In the end, what do we know about our presidential candidates?
Hillary says she will promote SNAP, increase the federal minimum wage to $12 (or a conditional $15), and fund programs governing sustainable agriculture and food security. Trump, on the other hand, has said little about SNAP, recently announced he’s for a $10 minimum wage (despite a track record of saying otherwise), and has yet to release any sustainable agriculture or food security plans. It’s worth pointing out that in the process of reaching out to Hillary and Trump’s campaigns, Hillary’s team answered my questions, whereas Trump’s press team failed to respond to my six emails and two voicemails, and when I got through to Trump headquarters (at least eight times), Trump’s team hung up on my phone calls (twice), gave conflicting responses (three times), or didn’t have an answer (twice). Perhaps on the most basic level this too says something about the willingness of each campaign to engage with food policy issues.

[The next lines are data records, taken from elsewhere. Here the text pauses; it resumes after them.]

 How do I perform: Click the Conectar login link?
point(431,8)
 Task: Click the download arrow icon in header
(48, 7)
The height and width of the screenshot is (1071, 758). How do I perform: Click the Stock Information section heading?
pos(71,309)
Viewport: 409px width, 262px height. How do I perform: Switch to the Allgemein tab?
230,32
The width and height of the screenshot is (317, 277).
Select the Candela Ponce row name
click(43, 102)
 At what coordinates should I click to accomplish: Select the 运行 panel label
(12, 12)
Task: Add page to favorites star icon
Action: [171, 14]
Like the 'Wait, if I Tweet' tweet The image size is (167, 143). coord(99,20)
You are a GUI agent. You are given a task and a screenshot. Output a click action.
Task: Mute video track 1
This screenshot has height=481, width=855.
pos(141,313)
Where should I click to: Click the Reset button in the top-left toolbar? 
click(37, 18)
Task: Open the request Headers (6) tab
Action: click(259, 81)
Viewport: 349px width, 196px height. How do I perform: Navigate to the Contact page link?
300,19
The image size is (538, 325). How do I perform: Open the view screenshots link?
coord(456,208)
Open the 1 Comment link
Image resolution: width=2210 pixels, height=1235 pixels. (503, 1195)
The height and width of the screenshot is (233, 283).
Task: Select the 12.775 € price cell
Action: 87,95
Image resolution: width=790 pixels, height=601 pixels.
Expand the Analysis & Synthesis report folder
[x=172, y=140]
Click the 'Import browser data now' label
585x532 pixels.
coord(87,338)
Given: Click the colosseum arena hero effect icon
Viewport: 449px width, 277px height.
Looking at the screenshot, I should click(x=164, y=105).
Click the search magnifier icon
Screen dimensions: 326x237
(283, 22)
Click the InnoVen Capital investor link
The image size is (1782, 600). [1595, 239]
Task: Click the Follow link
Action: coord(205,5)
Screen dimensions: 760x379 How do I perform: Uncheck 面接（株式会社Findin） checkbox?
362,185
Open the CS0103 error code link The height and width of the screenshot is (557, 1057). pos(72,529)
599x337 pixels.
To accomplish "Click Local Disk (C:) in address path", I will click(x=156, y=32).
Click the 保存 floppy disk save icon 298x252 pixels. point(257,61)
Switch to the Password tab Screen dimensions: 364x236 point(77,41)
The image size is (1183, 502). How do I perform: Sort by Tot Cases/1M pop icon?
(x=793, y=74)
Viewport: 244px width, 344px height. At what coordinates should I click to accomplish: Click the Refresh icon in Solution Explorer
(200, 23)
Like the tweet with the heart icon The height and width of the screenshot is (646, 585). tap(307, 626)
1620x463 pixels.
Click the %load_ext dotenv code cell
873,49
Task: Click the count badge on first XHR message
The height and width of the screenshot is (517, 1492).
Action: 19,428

Either way, much is at stake in this next election, and our food system is no exception. At the end of the day the president cannot fully mold policies to their liking without Congress, but they still hold considerable power over our food system, and as Nischan puts it, “food as a single subject has an impact on human health, environmental health, and economic health.” And as Election Day nears, this is something worth paying attention to.